An animation depicting the orbits of GPS satellites in medium Earth orbit

==Scenarios==
The TTFF is commonly broken down into three more specific scenarios, as defined in the GPS equipment guide:

- Cold or factory
 The receiver is missing or has inaccurate estimates of its position, velocity, the time, or the visibility of any of the GPS satellites. As such, the receiver must systematically search for all possible satellites. After acquiring a satellite signal, the receiver can begin to obtain approximate information on all the other satellites, called the almanac. This almanac is transmitted repeatedly over 12.5 minutes. Almanac data can be received from any of the GPS satellites and is considered valid for up to 180 days.
- Warm or normal
 The receiver has estimates of the current time within 20 seconds, the current position within 100 kilometers, its velocity within 25 m/s, and it has valid almanac data.
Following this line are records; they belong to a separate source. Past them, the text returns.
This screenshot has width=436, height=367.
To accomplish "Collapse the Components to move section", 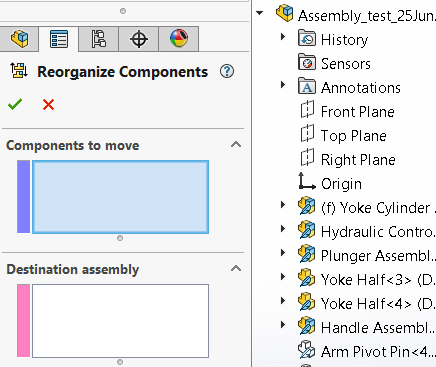I will pos(236,144).
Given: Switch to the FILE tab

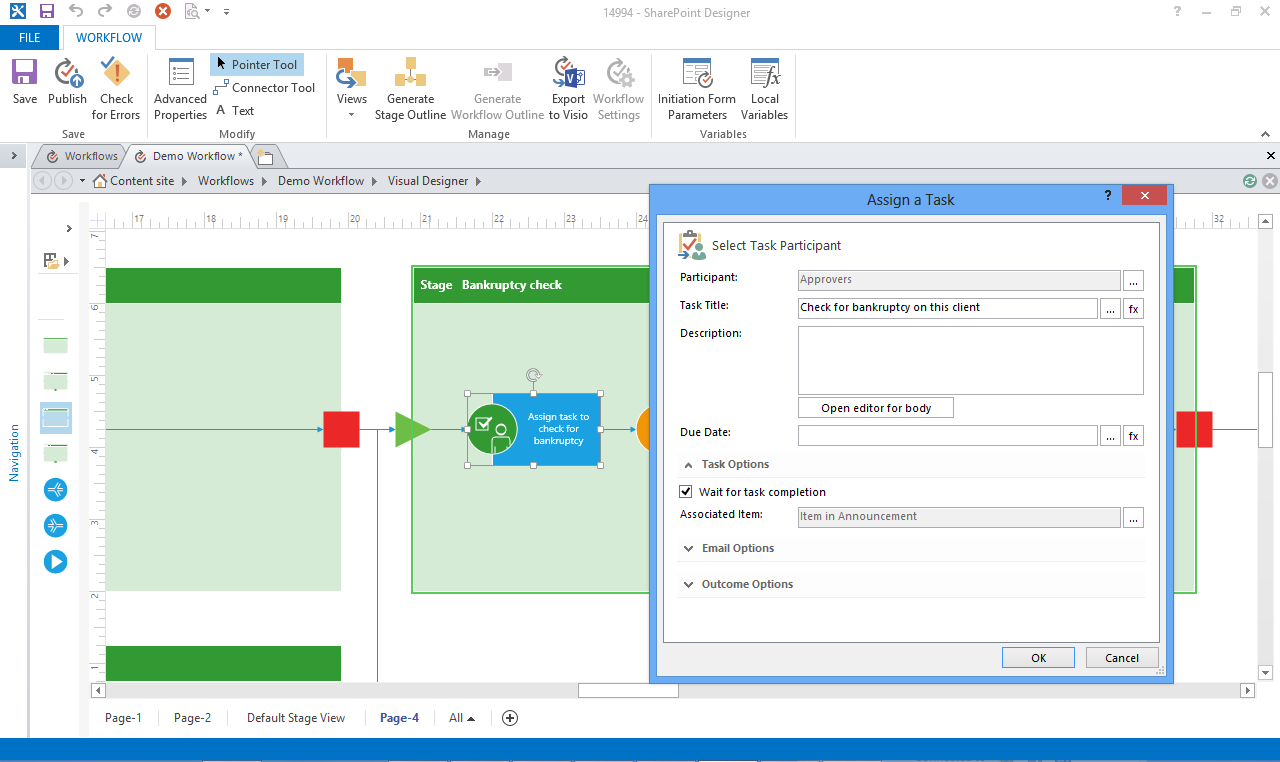Looking at the screenshot, I should [x=30, y=37].
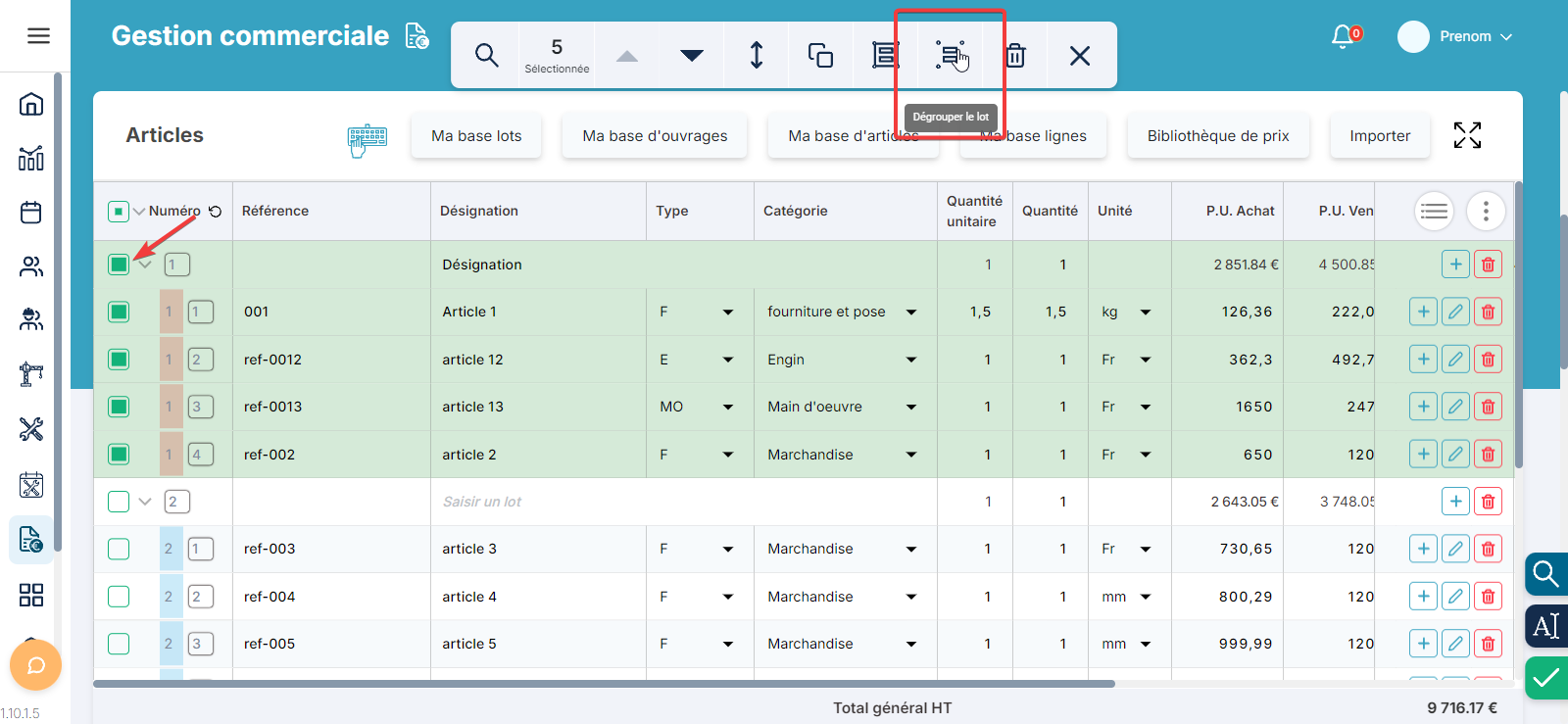
Task: Click the search magnifier in selection toolbar
Action: tap(486, 56)
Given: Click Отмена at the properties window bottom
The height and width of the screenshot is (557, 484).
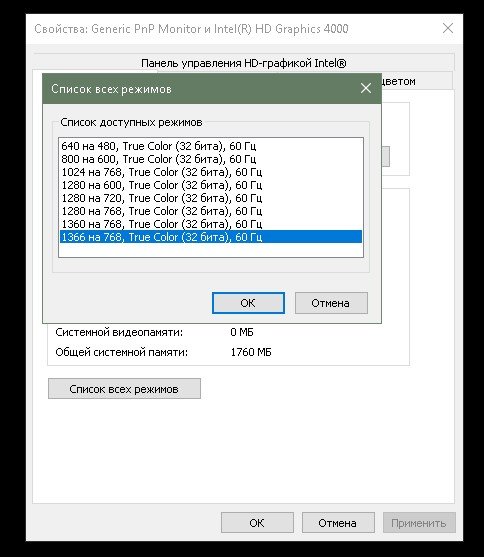Looking at the screenshot, I should (x=338, y=523).
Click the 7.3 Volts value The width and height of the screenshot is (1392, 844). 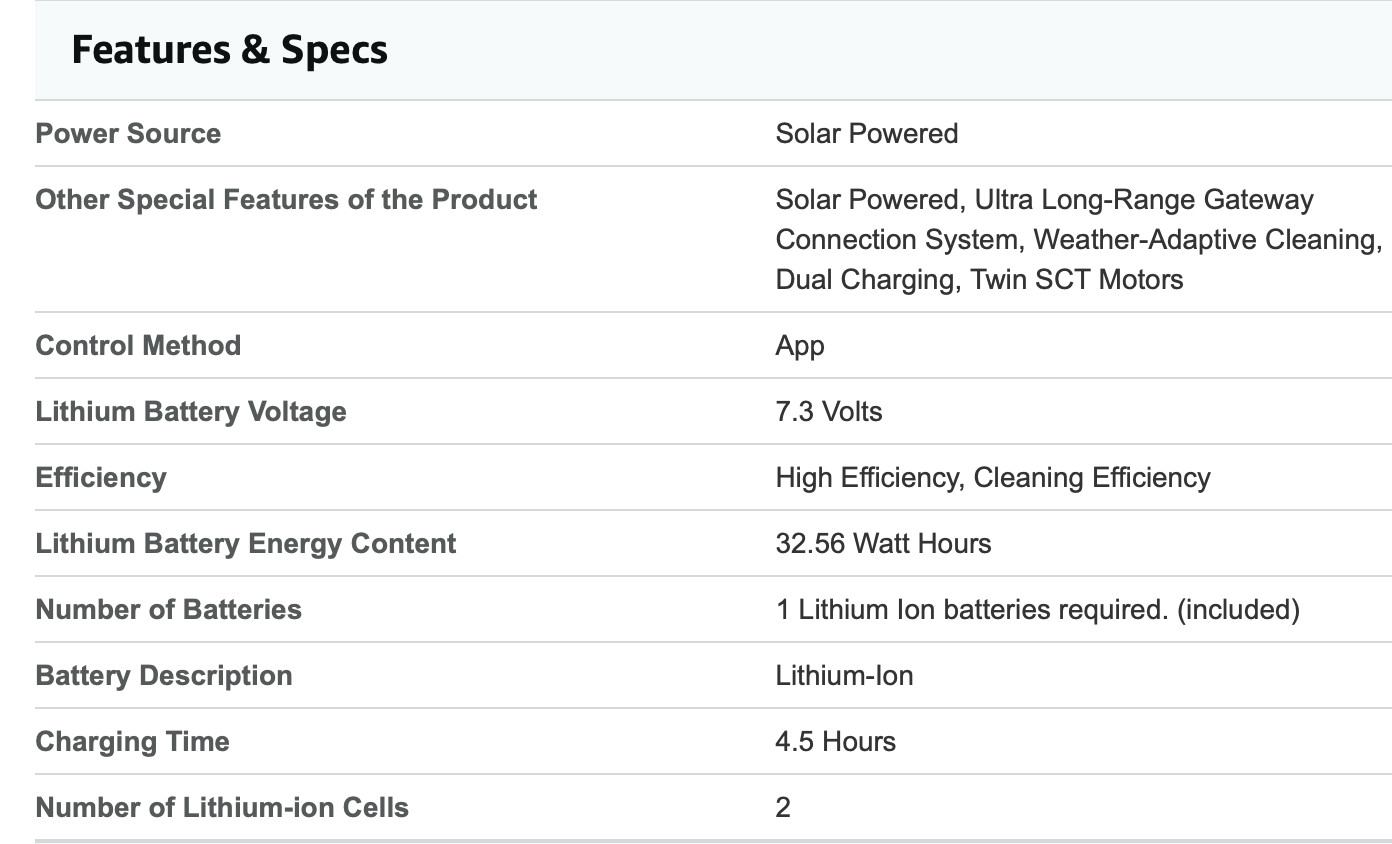click(829, 411)
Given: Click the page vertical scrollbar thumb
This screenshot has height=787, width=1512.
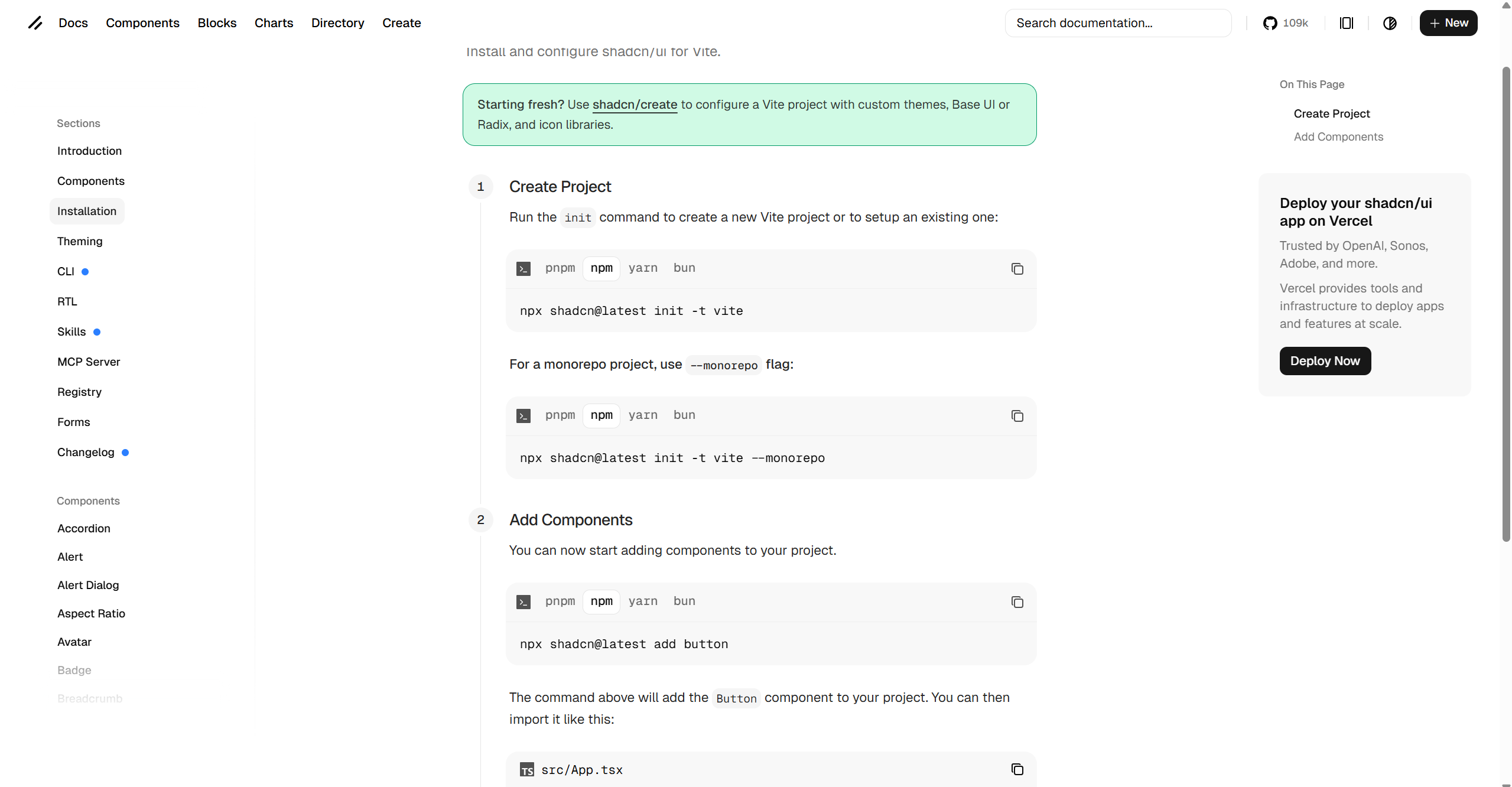Looking at the screenshot, I should (x=1506, y=304).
It must acquire each satellite signal and obtain that satellite's detailed orbital information, called ephemeris data. Each satellite broadcasts its ephemeris data every 30 seconds with validity of up to 4 hours.
- Hot or standby
 The receiver has valid time, position, almanac, and ephemeris data, enabling a rapid acquisition of satellite signals. The time required of a receiver in this state to calculate a position fix may also be termed time to subsequent fix (TTSF).

Many receivers can use as many as twelve channels simultaneously, allowing quicker fixes (especially in a cold case for the almanac download). Many cell phones reduce the time to first fix by using assisted GPS (A-GPS): they acquire almanac and ephemeris data over a fast network connection from the cell-phone operator rather than over the slow radio connection from the satellites.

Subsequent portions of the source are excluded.